No case can be found where an injunction against a state officer has been upheld where it was conceded that such officer was proceeding under a valid state statute. In the present case the Commonwealth's attorney, in the prosecution of an indictment found under a law admittedly valid, represented the State of Virginia, and the injunctions were therefore in substance injunctions against the State. In proceeding by indictment to enforce a criminal statute the State can only act by officers or attorneys, and to enjoin the latter is to enjoin the State. As was said in In re Ayers, 123 U.S. 443, 497: "How else can the State be forbidden by judicial process to bring actions in its name, except by constraining the conduct of its officers, its attorneys and its agents? And if all such officers, attorneys and agents are personally subjected to the process of the court, so as to forbid their acting in its behalf, how can it be said that the State itself is not subjected to the jurisdiction of the court as an actual and real defendant?"
It is further contended, on behalf of the appellee, that even if the injunctions in the equity causes, restraining the proceedings in the county court were erroneous, they could not be attacked collaterally by this appeal in the habeas corpus case. The obvious answer to this is that this court is dealing only with the question of the jurisdiction of the court below. To the return of the sheriff, justifying his detention of the prisoner by setting up the order of the county court, the petitioner, Wadley, by way of reply pleaded the injunctions. This, of course, raised the question of the validity of those injunctions. If they were void, they conferred no jurisdiction upon the Circuit Court to enforce them as against the officers and process of the state court.
Again, it is urged that the indictment had been improperly found by reason of the admission before the grand jury of Wadley's deposition in the civil case. But, even if what passed in the grand jury room can be inquired into on a writ of habeas corpus, and this we do not concede, the remedy for *170 such misconduct must be sought in the court having control and jurisdiction over the proceedings.
So, too, any offence to the dignity or authority of the Circuit Court, by the misuse of its records or papers, by its suitors or their counsel, can be corrected by that court without extending its action so as to include the state court or its officers.

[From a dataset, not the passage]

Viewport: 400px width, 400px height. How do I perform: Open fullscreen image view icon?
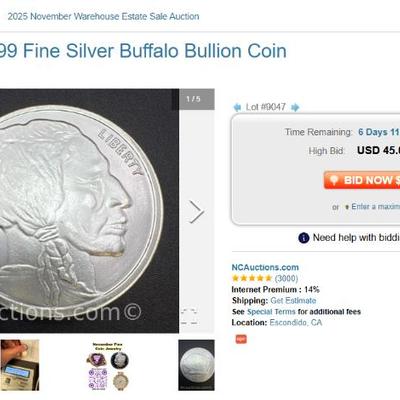(189, 317)
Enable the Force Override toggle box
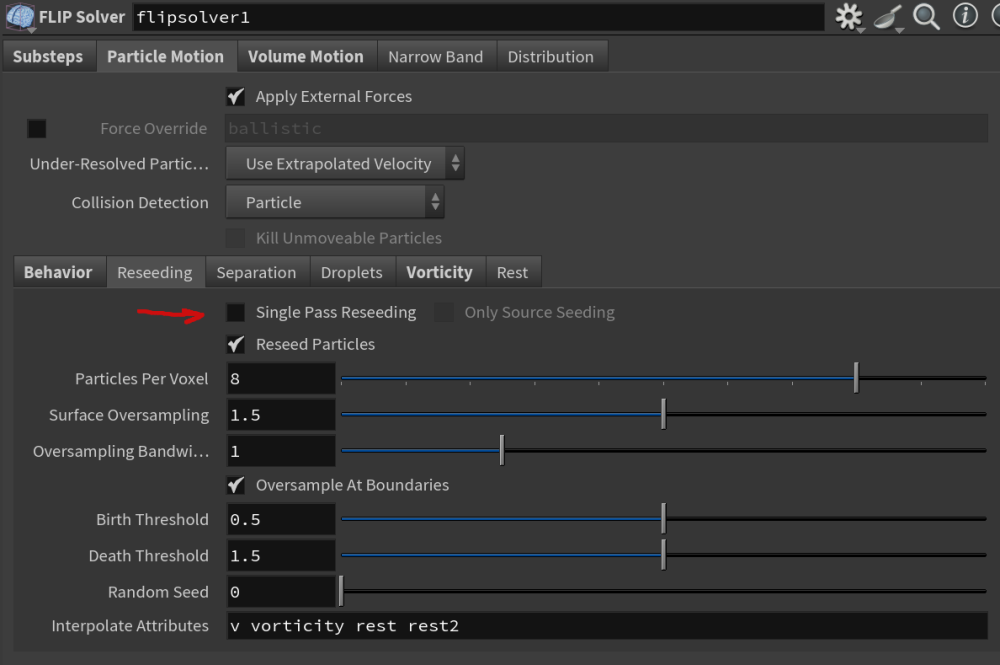1000x665 pixels. point(37,129)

We are of opinion, then, that a court of equity, although having jurisdiction over person and property in a case pending before it, is not thereby vested with jurisdiction over crimes committed in dealing with such property by a party before the civil suit was brought, and cannot restrain by injunction proceedings regularly brought in a criminal court having jurisdiction of the crime and of the accused. Much more are we of opinion that a Circuit Court of the United States, sitting in equity in the administration of civil remedies, has no jurisdiction to stay by injunction proceedings pending in a state court in the name of a State to enforce the criminal laws of such State.
Therefore the judgment of the Circuit Court of the United States for the Western District of Virginia, discharging said H.G. Wadley from the custody of the said I.R. Harkrader, sheriff of Wythe County, Virginia, and from the custody of said county court of Wythe County, is hereby reversed, and the cause is remanded to that court with directions to restore the custody of said H.G. Wadley to the sheriff of Wythe County, Virginia.